| Instruction |
Reproduce the items below word for word, starting at the line containing "Click the spout" and stopping after the line containing "Action: [295, 476]".

| Recorded information |
* START *

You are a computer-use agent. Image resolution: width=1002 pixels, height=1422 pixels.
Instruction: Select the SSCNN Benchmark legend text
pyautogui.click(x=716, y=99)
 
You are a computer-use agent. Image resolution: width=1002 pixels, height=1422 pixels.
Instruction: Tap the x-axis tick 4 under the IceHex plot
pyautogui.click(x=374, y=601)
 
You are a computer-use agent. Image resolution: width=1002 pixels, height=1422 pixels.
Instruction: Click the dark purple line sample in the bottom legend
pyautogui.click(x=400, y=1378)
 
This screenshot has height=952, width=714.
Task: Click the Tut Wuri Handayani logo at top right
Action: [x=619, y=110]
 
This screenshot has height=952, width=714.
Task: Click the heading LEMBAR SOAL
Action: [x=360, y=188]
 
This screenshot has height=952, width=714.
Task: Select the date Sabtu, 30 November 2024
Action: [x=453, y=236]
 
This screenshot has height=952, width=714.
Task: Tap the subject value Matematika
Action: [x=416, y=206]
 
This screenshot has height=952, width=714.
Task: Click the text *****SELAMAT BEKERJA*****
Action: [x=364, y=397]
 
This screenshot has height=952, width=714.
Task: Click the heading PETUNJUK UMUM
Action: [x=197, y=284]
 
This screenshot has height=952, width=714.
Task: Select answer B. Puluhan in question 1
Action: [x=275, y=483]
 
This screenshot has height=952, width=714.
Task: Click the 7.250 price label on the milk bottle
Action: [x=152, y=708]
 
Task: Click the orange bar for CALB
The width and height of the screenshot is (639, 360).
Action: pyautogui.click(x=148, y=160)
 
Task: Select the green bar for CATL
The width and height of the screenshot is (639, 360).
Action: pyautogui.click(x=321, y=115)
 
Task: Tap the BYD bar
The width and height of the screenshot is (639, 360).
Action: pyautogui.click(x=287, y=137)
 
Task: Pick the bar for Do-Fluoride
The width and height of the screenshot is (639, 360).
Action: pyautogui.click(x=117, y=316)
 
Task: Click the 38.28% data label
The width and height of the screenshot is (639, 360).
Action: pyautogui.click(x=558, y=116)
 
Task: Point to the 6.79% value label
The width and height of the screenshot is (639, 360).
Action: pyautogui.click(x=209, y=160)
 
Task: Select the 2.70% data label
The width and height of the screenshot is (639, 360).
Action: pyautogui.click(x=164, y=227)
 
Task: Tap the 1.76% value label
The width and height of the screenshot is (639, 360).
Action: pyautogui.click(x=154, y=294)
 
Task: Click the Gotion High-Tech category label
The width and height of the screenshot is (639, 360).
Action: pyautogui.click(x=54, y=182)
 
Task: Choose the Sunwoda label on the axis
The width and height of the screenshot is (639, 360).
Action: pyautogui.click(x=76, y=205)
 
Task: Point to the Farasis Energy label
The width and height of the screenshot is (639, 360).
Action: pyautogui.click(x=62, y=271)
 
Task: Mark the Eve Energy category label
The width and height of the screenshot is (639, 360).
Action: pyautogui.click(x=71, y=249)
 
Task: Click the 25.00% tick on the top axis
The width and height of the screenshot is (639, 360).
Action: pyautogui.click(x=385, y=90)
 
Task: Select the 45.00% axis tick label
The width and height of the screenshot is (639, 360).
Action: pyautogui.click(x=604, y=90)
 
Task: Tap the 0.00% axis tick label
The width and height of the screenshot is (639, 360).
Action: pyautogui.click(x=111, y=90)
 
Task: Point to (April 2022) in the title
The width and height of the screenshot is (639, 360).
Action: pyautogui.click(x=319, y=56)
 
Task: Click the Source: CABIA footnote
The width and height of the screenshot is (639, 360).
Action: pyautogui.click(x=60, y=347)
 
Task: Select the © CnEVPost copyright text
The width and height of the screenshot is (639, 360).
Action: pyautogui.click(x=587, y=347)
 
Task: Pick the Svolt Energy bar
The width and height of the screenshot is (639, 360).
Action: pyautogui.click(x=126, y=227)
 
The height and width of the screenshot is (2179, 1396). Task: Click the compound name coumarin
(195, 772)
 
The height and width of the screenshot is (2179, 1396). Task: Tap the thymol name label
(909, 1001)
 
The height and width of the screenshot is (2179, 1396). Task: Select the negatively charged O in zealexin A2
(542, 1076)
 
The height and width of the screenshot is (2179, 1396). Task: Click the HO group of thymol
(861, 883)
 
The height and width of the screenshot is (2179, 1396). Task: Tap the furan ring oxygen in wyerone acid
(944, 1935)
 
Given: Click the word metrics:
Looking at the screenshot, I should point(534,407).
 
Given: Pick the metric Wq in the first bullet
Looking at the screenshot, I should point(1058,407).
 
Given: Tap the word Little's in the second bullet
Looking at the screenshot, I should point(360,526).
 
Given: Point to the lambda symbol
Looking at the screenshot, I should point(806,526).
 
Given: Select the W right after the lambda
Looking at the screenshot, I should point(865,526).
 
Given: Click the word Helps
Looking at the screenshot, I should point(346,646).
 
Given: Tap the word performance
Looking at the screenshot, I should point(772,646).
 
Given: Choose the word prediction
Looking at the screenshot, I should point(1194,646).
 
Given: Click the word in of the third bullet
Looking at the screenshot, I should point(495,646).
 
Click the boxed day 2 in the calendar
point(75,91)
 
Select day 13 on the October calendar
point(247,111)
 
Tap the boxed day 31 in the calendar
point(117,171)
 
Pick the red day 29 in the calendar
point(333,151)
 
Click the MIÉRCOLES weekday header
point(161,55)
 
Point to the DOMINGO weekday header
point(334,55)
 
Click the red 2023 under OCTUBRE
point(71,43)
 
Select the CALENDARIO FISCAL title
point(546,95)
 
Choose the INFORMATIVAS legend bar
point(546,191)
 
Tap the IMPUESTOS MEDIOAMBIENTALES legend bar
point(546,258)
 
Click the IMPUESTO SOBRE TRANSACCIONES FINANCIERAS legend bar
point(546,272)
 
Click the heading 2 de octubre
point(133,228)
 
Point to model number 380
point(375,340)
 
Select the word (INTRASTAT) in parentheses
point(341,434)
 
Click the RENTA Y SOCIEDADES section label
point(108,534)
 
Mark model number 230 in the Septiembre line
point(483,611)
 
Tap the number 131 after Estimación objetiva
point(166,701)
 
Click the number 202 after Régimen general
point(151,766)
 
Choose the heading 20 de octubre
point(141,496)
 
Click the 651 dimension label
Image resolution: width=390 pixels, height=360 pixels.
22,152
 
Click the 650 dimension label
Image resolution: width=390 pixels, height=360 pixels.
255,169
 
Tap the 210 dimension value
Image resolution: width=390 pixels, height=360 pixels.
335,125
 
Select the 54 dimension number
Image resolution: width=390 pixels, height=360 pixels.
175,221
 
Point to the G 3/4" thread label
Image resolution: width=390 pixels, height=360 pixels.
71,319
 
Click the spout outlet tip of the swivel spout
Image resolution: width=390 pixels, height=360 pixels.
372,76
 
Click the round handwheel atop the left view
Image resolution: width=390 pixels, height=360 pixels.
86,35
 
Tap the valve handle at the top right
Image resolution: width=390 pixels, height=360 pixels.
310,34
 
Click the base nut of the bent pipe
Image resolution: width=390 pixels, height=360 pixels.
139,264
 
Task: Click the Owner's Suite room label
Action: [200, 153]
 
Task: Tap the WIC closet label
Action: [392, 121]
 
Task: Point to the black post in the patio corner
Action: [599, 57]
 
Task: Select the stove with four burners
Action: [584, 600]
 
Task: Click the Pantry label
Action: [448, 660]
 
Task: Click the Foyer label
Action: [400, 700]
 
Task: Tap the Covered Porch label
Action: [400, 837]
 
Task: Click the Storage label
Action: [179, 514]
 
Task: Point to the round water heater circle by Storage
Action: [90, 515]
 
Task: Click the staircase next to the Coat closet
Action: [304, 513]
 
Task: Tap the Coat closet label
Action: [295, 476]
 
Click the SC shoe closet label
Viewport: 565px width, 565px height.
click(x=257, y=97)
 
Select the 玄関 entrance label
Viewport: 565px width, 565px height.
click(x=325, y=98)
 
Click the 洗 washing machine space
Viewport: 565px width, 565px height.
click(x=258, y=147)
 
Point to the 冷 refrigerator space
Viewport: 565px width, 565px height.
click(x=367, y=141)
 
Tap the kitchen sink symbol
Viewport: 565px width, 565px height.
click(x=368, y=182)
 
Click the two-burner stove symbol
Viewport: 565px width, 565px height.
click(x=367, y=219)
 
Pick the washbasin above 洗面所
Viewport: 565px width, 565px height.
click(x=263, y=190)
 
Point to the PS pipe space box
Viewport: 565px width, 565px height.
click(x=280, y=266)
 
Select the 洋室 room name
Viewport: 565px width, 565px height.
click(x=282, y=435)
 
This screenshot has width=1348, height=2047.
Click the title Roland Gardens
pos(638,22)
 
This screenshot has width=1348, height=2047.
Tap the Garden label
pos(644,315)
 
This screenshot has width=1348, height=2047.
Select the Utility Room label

* END *

| Written reply |
Click the spout outlet tip of the swivel spout
Image resolution: width=390 pixels, height=360 pixels.
372,76
 
Click the round handwheel atop the left view
Image resolution: width=390 pixels, height=360 pixels.
86,35
 
Tap the valve handle at the top right
Image resolution: width=390 pixels, height=360 pixels.
310,34
 
Click the base nut of the bent pipe
Image resolution: width=390 pixels, height=360 pixels.
139,264
 
Task: Click the Owner's Suite room label
Action: [200, 153]
 
Task: Tap the WIC closet label
Action: [392, 121]
 
Task: Point to the black post in the patio corner
Action: [599, 57]
 
Task: Select the stove with four burners
Action: [584, 600]
 
Task: Click the Pantry label
Action: [448, 660]
 
Task: Click the Foyer label
Action: [400, 700]
 
Task: Tap the Covered Porch label
Action: [400, 837]
 
Task: Click the Storage label
Action: [179, 514]
 
Task: Point to the round water heater circle by Storage
Action: [90, 515]
 
Task: Click the staircase next to the Coat closet
Action: [304, 513]
 
Task: Tap the Coat closet label
Action: [295, 476]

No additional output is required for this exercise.